Building trust to tackle trauma

Addressing trauma is an instrumental part of JobsWork’s approach. 

When the organization began about 10 years ago, Adams and Bill Krugler, JobsWork’s founding president and now board chair, realized that it wasn’t about finding Members jobs, but helping them keep them, as many of their Members were impacted by decades of trauma. 

In response, JobsWork collaborated with Dr. Mark Fossie of WestCare Wisconsin, Tim Grove of Wellpoint Care Network and professor James “Dimitri” Topitzes of University of Wisconsin-Milwaukee to provide tools to Members dealing with trauma so they could learn to identify the problem, self-regulate and eventually, heal.

Some Members meet one-on-one with Fossie, but all are welcome to attend the Circles of Support, where they talk about what’s going on in their lives. 

“It takes incremental things to build trust,” Adams said. “We’re continually building trust by answering the phone, by hearing a person and meeting them where they are. We talk about where grace and accountability intersect. Sometimes we have to tough love it, but it’s always with a big spoonful of love. That’s how we build trust, it’s no real big secret, it’s just incrementally doing what you say you’re going to do.”  

JobsWork’s team receives similar training to work through the vicarious trauma as well as their own trauma.

And like it does with its Members, JobsWork takes it one step further and works with employers too, helping them recognize when an employee is experiencing trauma and the role they play. 

For example, during the COVID-19 pandemic, buses limited the number of riders, which caused people to be late to work and risk penalization.

“The employers hadn’t adjusted yet, so people were being charged for being late,” Adams said. “So, we had to help employers understand and that was a really good thing because we opened a lot of employers’ eyes about how to best treat someone in those times.”   

Success is relative

At JobsWork, success looks different for everyone and isn’t limited to one single thing. For some, it’s finding employment and earning promotions, for others it’s overcoming addiction, affording a place to live and so on. 

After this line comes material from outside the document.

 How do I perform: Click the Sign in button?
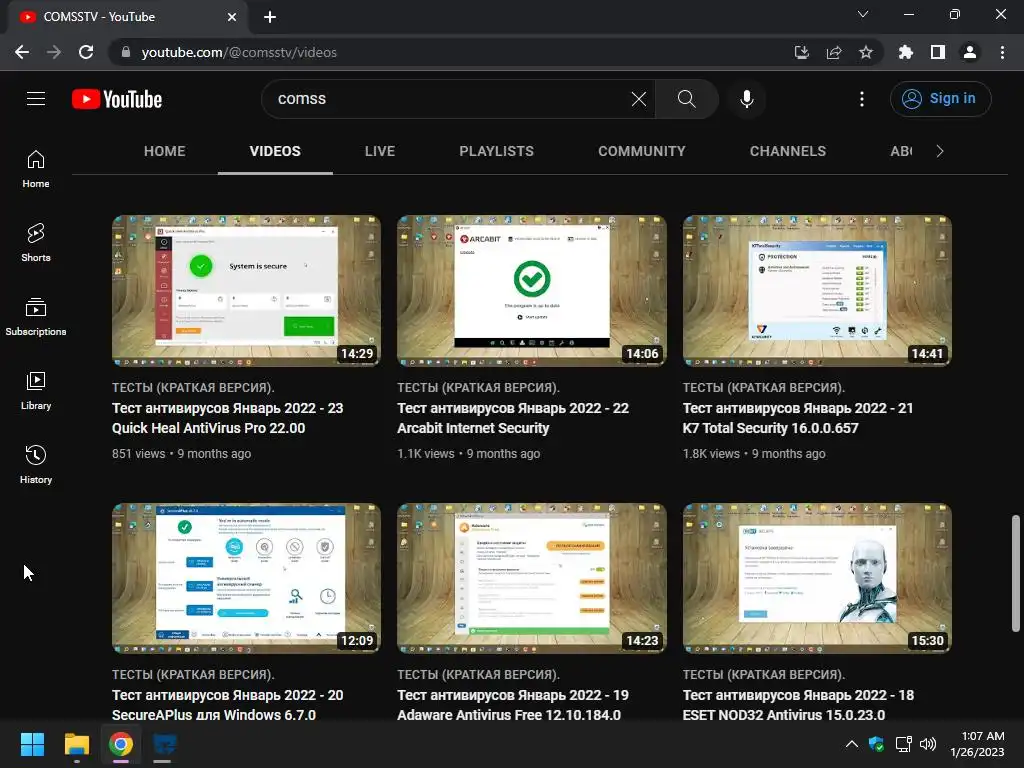(x=940, y=99)
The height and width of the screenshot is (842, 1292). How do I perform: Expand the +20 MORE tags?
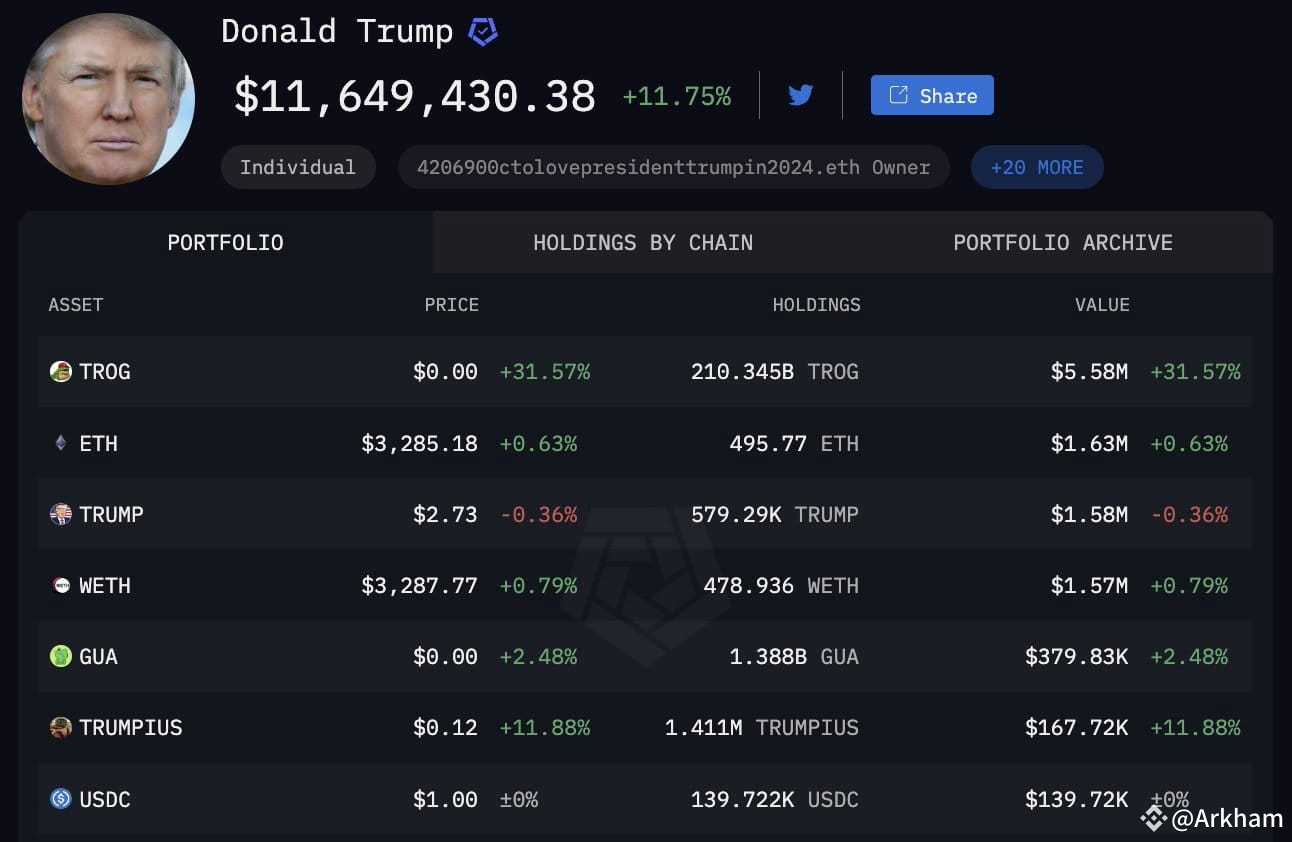click(x=1037, y=167)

“People think that when life happens you just get up and keep walking. Sometimes when you fall, it takes a decade plus to get back on your feet,” Adams said. 

As for Crain, she’s working as housekeeper for Froedtert Hospitals, living in her own space, rebuilding her relationship with God and most importantly, she’s healing. 

“It turned out to be a really good program,” Crain said. “It made me want to come every day, just to get more information on how I can make myself better. I learned a lot and I’m still learning.”